Ney was sentenced to two years and six months in prison in January 2007 for illegal dealings with convicted lobbyist Jack Abramoff. Ney, who previously had mandated that french fries be renamed "freedom fries" on House food service menus, pleaded guilty in October 2006 to performing official acts in exchange for campaign contributions, meals, luxury travel and sports tickets. He resigned after Republican leaders threatened an expulsion vote. Ney was released early after serving 17 months.

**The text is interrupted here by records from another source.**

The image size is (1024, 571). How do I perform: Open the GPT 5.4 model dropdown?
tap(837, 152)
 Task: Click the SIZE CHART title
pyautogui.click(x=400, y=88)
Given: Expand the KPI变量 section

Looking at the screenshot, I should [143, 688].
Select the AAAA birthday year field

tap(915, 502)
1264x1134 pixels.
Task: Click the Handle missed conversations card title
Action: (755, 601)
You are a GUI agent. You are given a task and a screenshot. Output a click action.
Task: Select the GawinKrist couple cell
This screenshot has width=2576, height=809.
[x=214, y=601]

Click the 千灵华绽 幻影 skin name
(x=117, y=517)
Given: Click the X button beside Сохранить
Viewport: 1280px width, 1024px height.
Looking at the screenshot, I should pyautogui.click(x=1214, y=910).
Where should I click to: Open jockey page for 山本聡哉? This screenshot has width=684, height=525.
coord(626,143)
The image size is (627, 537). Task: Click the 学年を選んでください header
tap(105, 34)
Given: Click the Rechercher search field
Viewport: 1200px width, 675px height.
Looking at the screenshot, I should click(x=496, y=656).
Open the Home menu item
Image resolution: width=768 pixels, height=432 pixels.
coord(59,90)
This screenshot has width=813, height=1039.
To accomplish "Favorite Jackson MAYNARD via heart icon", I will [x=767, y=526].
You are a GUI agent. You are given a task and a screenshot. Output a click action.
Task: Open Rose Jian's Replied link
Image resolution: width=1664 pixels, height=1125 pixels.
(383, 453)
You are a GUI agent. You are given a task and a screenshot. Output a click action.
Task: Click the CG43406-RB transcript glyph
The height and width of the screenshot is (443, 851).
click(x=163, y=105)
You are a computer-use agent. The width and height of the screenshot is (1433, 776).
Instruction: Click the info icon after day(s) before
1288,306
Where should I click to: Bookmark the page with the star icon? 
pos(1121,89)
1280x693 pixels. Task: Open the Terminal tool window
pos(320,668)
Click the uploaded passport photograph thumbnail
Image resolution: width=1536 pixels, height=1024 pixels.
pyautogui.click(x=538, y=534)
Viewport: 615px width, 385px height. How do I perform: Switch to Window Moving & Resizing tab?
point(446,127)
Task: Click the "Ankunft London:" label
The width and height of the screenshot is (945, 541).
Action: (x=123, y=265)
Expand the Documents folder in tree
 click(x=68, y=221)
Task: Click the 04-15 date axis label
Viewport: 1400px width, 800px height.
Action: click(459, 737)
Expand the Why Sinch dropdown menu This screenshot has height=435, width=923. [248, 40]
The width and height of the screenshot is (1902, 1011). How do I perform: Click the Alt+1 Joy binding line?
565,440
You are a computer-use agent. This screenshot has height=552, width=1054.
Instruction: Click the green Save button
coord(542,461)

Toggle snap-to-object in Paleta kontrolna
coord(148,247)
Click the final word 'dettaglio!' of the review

Duke Cunningham, R-California

Cunningham received a prison sentence of eight years and four months in March 2006 after he pleaded guilty to taking $2.4 million in bribes from defense contractors and evading taxes. At the time, the sentence was the highest for a former member of the U.S. Congress. A Vietnam War veteran and former Navy pilot, Cunningham resigned after entering his plea, ending a 15-year career on Capitol Hill. He was released early after serving more than seven years of his sentence, including time spent on house arrest.

Frank Ballance, D-North Carolina

Ballance was sentenced to four years in prison in October 2005 after pleading guilty to one charge of conspiracy to commit mail fraud and money laundering. A federal indictment alleged Ballance misused $2.3 million in state money allocated for a nonprofit he operated, instead enriching his church and family. Ballance resigned prior to the indictment, citing health concerns. He served the final three months of his sentence on house arrest.

James Traficant, D-Ohio

The late Traficant became just the second member of Congress to be expelled since the Civil War after he was convicted of 10 charges of corruption, including racketeering, bribery and fraud in 2002. Maintaining his innocence, Traficant refused to resign, forcing the House of Representatives to give him the boot, by a 420-1 vote. He was sentenced to eight years in prison for his crimes, which included requiring staff members to do personal chores and kick back a portion of their paychecks. He was released after serving seven years. Known for his toupee and colorful personality, Traficant died in 2014.